* _Exercise brief_: How many lines in the listing below hold the word "agent"? Answer with the number only.

* _Input for this task_:
▬▬▬
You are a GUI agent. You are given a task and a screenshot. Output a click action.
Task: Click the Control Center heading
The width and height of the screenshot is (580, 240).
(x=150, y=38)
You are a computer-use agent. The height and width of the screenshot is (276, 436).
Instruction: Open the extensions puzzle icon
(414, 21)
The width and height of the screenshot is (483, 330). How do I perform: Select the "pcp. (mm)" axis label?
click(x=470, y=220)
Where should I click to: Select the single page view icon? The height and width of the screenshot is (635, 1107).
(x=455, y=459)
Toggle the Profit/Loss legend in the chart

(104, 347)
▬▬▬
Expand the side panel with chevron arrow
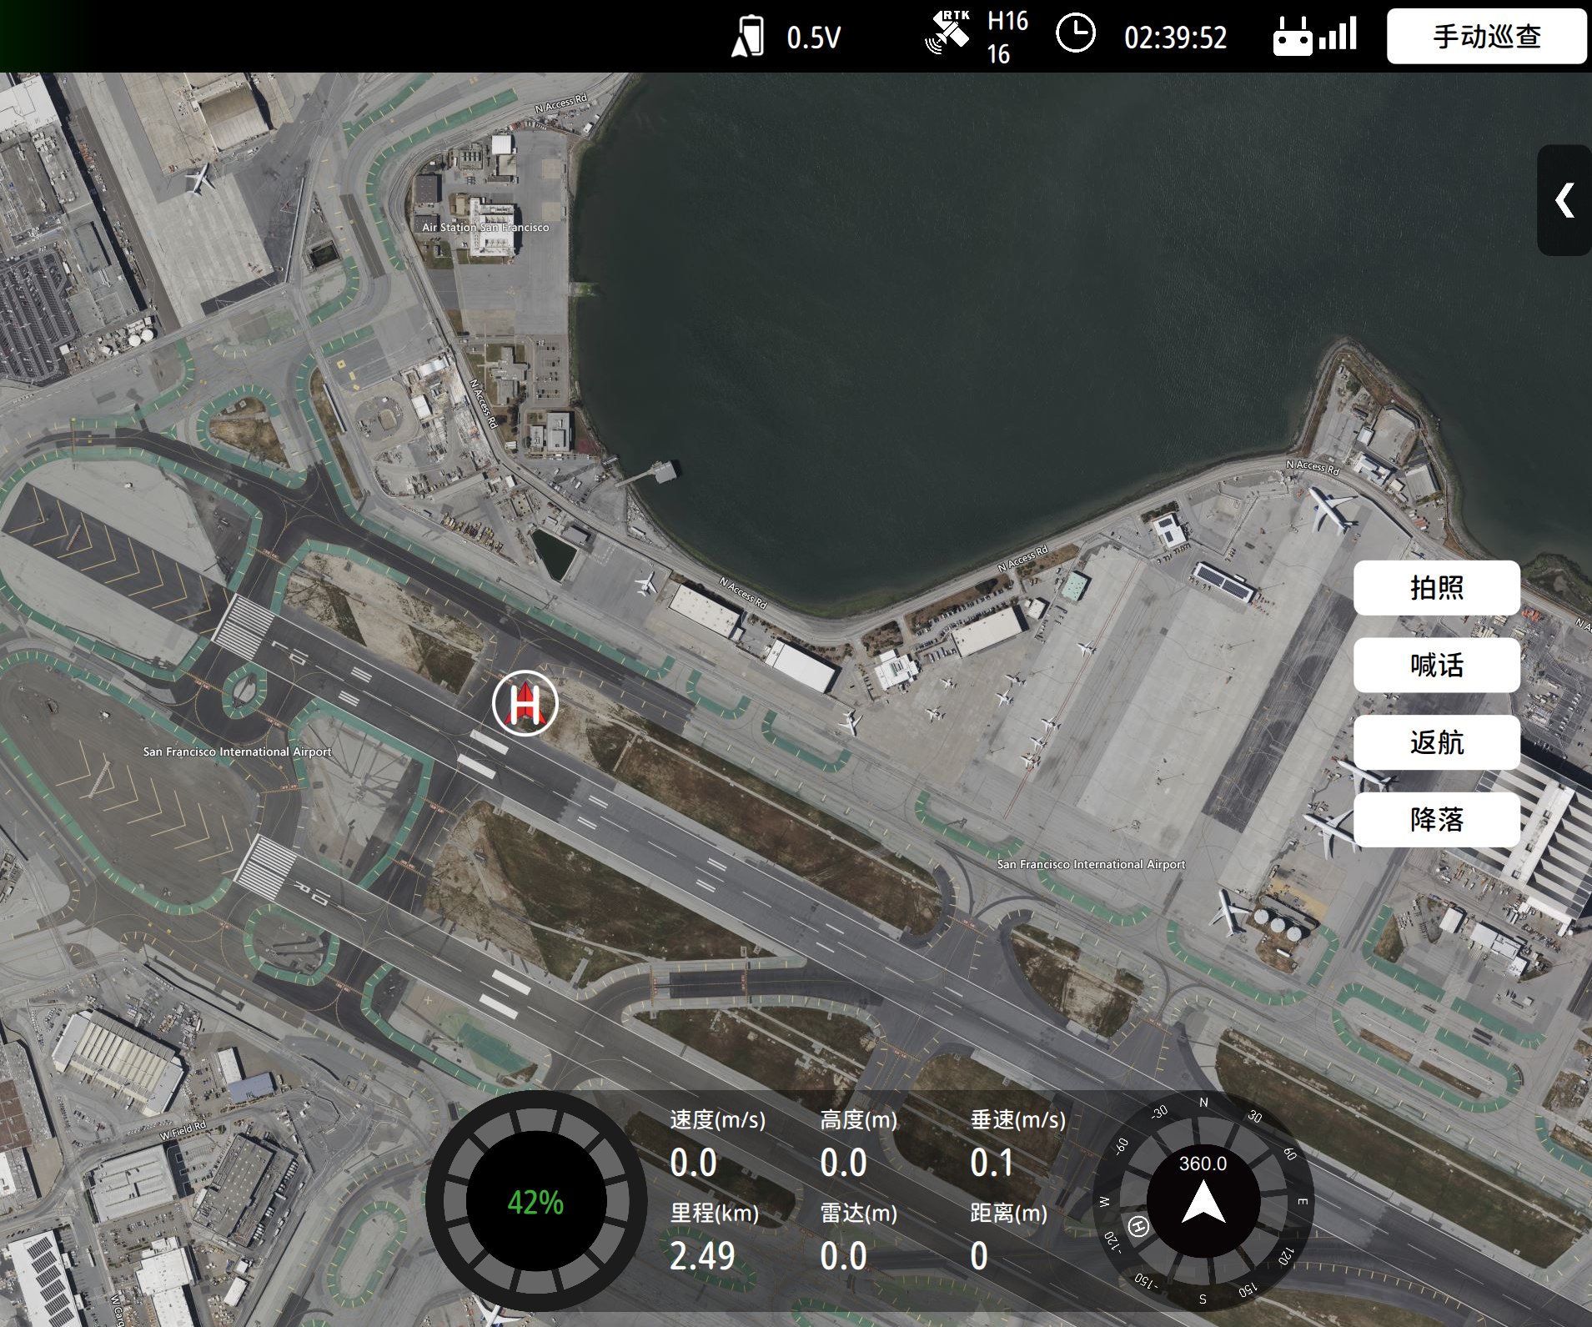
▬▬▬
* _The completed task_: 2